> About this exercise
Transcribe exactly the lines that fall between the one holding "Report an IT vulnerability (167, 2343)" and the one holding "Početna (230, 159)", inclusive, from the entries below.

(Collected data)
....
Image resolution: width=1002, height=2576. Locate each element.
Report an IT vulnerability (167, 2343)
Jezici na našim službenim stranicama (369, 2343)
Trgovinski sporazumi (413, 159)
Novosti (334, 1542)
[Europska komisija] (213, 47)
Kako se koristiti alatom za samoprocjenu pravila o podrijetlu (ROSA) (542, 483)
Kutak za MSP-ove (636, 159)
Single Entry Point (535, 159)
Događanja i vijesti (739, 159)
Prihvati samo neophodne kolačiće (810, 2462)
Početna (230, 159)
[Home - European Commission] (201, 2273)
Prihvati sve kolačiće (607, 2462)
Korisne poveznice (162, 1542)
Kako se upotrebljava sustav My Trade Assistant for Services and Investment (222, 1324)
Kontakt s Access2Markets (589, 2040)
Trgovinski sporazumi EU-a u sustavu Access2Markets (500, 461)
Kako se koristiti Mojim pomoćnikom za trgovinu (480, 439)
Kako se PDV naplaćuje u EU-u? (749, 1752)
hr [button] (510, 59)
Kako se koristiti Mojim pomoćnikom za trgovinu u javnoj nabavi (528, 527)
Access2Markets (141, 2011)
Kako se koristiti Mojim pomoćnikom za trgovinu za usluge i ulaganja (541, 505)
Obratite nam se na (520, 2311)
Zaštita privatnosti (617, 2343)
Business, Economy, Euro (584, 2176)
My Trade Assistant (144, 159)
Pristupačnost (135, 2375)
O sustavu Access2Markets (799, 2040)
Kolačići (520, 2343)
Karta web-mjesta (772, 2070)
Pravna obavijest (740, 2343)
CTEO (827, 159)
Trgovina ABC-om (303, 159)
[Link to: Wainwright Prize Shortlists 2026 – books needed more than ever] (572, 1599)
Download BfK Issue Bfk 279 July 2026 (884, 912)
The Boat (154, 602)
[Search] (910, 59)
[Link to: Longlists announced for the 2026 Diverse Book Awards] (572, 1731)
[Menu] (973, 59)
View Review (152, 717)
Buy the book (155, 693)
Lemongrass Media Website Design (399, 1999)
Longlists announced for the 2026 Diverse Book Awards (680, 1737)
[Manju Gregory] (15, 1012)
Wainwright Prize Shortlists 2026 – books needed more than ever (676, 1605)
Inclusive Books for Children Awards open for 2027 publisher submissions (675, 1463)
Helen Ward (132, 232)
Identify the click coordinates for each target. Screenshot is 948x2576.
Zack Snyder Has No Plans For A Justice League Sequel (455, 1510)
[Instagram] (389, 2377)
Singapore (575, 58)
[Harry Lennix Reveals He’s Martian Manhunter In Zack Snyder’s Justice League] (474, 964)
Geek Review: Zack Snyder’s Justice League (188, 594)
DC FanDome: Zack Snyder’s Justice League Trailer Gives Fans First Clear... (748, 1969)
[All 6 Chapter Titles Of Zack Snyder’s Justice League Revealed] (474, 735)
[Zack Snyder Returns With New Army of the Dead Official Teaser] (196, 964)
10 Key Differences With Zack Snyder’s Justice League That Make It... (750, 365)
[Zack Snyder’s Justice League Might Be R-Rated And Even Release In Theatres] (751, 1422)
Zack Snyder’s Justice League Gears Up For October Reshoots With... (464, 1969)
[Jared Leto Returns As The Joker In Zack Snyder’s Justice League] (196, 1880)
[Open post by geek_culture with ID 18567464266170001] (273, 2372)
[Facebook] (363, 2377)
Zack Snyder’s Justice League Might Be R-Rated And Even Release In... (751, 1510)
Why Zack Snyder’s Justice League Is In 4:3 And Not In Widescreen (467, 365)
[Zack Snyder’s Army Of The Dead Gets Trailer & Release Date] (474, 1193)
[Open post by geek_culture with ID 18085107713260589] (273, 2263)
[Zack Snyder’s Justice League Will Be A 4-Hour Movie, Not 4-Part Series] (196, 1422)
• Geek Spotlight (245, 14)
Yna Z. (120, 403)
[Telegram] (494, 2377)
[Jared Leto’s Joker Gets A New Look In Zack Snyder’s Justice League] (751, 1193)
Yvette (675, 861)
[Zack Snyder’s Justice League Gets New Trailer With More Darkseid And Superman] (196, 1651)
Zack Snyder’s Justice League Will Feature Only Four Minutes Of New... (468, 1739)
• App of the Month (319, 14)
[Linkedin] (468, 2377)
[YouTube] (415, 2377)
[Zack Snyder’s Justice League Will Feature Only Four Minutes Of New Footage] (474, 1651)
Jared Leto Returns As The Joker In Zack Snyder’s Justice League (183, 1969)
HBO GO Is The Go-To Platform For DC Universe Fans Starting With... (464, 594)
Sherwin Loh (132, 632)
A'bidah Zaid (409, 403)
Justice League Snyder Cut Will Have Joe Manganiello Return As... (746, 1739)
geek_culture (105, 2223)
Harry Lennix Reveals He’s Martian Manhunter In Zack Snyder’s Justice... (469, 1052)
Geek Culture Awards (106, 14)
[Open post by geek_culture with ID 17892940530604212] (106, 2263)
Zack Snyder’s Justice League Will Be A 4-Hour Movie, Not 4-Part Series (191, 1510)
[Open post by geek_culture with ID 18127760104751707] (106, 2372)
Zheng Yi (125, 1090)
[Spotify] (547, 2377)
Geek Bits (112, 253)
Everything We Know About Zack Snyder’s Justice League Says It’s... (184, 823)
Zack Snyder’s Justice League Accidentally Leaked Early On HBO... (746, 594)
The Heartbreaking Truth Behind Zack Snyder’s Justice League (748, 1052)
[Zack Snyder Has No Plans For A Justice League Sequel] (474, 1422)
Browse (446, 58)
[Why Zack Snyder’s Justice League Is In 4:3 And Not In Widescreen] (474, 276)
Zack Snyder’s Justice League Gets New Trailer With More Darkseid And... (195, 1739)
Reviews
....
> Answer
Report an IT vulnerability (167, 2343)
Jezici na našim službenim stranicama (369, 2343)
Trgovinski sporazumi (413, 159)
Novosti (334, 1542)
[Europska komisija] (213, 47)
Kako se koristiti alatom za samoprocjenu pravila o podrijetlu (ROSA) (542, 483)
Kutak za MSP-ove (636, 159)
Single Entry Point (535, 159)
Događanja i vijesti (739, 159)
Prihvati samo neophodne kolačiće (810, 2462)
Početna (230, 159)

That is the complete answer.